It was so hard to remember that this Jack was not really her Jack. When he pulled away from her, almost shoving her back, Lydia was hurt and confused for a moment before she remembered that this Jack had no reason to trust her. All he really knew was that she knew Whitney.
The rain was pouring down all around them, but Lydia scrubbed the water from her eyes, so she could see Jack better. She grabbed him by the shoulders again. “You have to trust me,” she shouted to him. “I know that you don’t have a good reason to, but I’m trying to get you back to your world where you belong. I want my Jack back, the Jack who is my friend. If we work together, then we can take Whitney down, and we can send you back.”
“Without Whitney there is no back,” Jack shouted. “Quentin told me—he said that you don’t know how to create the portal without Whitney. Without her, I’m dead.”
Lydia shook her head fiercely. “No! We’ll create a portal ourselves. We’ll find a way. Whitney can’t help you, Jack.”
“I hate her,” Jack said, and she could see how much he did despise her. “But maybe she’s my only chance in staying alive through all of this. And maybe—maybe if I show her that I’ll be loyal to her, she’ll take better care of me. Maybe I’m nothing without her.”
“Jack,” Lydia said, grabbing his hands. “Please—think about what you’re saying. I promise Quentin will help you.”
Behind them, the sorcerer and dragon shifter battled on, throwing their powers back and forth at each other and dodging the other’s effort with ease. It was the kind of battle that could go on forever with two evenly matched people who had desperate motivations. Lydia could feel the heat of fire on the back of her neck, mixing with the rain, and smoke began to rise up from the ground as the fire and the water collided, hissing against each other.

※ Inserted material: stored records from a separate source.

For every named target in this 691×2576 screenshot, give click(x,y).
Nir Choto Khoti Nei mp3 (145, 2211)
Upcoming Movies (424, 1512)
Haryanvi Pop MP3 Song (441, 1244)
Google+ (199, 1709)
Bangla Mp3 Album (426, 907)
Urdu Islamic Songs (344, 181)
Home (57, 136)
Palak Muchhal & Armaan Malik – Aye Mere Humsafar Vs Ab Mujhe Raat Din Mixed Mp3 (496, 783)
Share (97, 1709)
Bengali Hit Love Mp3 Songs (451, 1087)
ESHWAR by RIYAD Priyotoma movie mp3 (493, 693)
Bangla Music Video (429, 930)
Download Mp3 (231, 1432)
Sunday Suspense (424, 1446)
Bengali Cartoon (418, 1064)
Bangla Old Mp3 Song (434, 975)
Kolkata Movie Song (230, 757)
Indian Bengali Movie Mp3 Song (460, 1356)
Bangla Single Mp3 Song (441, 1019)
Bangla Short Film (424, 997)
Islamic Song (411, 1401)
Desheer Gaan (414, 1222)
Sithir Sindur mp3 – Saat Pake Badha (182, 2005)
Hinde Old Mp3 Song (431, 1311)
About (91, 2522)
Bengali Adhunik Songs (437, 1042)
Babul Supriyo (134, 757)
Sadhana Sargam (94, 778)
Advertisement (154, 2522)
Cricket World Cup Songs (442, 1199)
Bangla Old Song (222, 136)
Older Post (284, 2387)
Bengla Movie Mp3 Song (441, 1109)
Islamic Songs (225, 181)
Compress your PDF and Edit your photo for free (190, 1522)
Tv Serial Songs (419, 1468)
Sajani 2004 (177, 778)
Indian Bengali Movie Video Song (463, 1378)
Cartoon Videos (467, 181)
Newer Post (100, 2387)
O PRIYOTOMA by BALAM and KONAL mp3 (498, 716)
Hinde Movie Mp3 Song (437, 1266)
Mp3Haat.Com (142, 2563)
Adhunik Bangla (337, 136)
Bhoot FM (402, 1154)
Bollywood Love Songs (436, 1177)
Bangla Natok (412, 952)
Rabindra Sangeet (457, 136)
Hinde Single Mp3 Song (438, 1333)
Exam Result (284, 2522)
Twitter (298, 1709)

She had to shout to be heard, but she still pleaded with Jack. “Trust me. Please trust me.”
“Quentin told me I wasn’t his priority,” Jack shouted. “He said that if he had to choose between you and me, he would choose you. Whitney will save me every time. I’m staying with Whitney.”
Lydia started to speak, but he grabbed her without warning, dragging her up with him as he stood. He wasn’t all that strong, and his hands were shaky, but Lydia was caught by surprise, and she didn’t resist him at first. The way that he yanked her up twisted her bad ankle even further, and she cried out in pain, feeling dizzy for a moment.
Jack grabbed her in his arms and began to haul her towards Whitney again. Lydia clawed and screamed, but she couldn’t get the leverage to push him off her. She tried wriggling away from him, and she tried falling into a dead weight, but nothing stopped Jack from pulling her into the midst of the clearing and the battle that was raging there.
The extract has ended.